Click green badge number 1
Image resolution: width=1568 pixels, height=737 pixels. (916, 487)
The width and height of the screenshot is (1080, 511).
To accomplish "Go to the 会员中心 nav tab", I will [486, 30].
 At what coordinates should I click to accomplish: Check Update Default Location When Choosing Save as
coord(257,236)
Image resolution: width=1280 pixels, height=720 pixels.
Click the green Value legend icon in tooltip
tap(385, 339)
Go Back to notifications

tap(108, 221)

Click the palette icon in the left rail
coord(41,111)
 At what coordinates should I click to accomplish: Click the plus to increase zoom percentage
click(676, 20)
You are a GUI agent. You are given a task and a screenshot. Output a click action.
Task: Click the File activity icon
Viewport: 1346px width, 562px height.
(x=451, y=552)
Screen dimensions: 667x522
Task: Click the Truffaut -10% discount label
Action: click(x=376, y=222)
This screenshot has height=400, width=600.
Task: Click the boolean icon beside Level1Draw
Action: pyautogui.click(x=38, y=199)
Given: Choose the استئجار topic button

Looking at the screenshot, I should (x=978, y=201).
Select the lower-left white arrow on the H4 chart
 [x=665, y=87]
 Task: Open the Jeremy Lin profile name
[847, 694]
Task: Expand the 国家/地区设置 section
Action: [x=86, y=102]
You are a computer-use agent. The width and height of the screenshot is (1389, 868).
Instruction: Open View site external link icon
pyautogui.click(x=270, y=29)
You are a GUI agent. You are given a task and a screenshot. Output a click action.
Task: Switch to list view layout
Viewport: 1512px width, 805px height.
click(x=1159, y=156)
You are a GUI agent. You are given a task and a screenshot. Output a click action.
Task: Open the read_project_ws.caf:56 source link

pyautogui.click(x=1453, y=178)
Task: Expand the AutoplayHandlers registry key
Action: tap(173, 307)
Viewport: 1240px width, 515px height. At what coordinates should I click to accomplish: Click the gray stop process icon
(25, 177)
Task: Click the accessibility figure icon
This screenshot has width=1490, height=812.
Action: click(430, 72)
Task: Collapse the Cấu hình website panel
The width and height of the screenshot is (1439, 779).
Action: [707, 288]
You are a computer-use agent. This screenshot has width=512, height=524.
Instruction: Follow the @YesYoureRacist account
• • •
**AIM OF THE TASK**
Recast every line of the records above as a Markdown table with the columns "No." and "Text", numbering the rows in order and leaving out blank lines.

**RESULT FOR THIS EXERCISE**
| No. | Text |
|---|---|
| 1 | Click green badge number 1 |
| 2 | Image resolution: width=1568 pixels, height=737 pixels. (916, 487) |
| 3 | The width and height of the screenshot is (1080, 511). |
| 4 | To accomplish "Go to the 会员中心 nav tab", I will [486, 30]. |
| 5 |  At what coordinates should I click to accomplish: Check Update Default Location When Choosing Save as |
| 6 | coord(257,236) |
| 7 | Image resolution: width=1280 pixels, height=720 pixels. |
| 8 | Click the green Value legend icon in tooltip |
| 9 | tap(385, 339) |
| 10 | Go Back to notifications |
| 11 | tap(108, 221) |
| 12 | Click the palette icon in the left rail |
| 13 | coord(41,111) |
| 14 |  At what coordinates should I click to accomplish: Click the plus to increase zoom percentage |
| 15 | click(676, 20) |
| 16 | You are a GUI agent. You are given a task and a screenshot. Output a click action. |
| 17 | Task: Click the File activity icon |
| 18 | Viewport: 1346px width, 562px height. |
| 19 | (x=451, y=552) |
| 20 | Screen dimensions: 667x522 |
| 21 | Task: Click the Truffaut -10% discount label |
| 22 | Action: click(x=376, y=222) |
| 23 | This screenshot has height=400, width=600. |
| 24 | Task: Click the boolean icon beside Level1Draw |
| 25 | Action: pyautogui.click(x=38, y=199) |
| 26 | Given: Choose the استئجار topic button |
| 27 | Looking at the screenshot, I should (x=978, y=201). |
| 28 | Select the lower-left white arrow on the H4 chart |
| 29 |  [x=665, y=87] |
| 30 |  Task: Open the Jeremy Lin profile name |
| 31 | [847, 694] |
| 32 | Task: Expand the 国家/地区设置 section |
| 33 | Action: [x=86, y=102] |
| 34 | You are a computer-use agent. The width and height of the screenshot is (1389, 868). |
| 35 | Instruction: Open View site external link icon |
| 36 | pyautogui.click(x=270, y=29) |
| 37 | You are a GUI agent. You are given a task and a screenshot. Output a click action. |
| 38 | Task: Switch to list view layout |
| 39 | Viewport: 1512px width, 805px height. |
| 40 | click(x=1159, y=156) |
| 41 | You are a GUI agent. You are given a task and a screenshot. Output a click action. |
| 42 | Task: Open the read_project_ws.caf:56 source link |
| 43 | pyautogui.click(x=1453, y=178) |
| 44 | Task: Expand the AutoplayHandlers registry key |
| 45 | Action: tap(173, 307) |
| 46 | Viewport: 1240px width, 515px height. At what coordinates should I click to accomplish: Click the gray stop process icon |
| 47 | (25, 177) |
| 48 | Task: Click the accessibility figure icon |
| 49 | This screenshot has width=1490, height=812. |
| 50 | Action: click(430, 72) |
| 51 | Task: Collapse the Cấu hình website panel |
| 52 | The width and height of the screenshot is (1439, 779). |
| 53 | Action: [707, 288] |
| 54 | You are a computer-use agent. This screenshot has width=512, height=524. |
| 55 | Instruction: Follow the @YesYoureRacist account |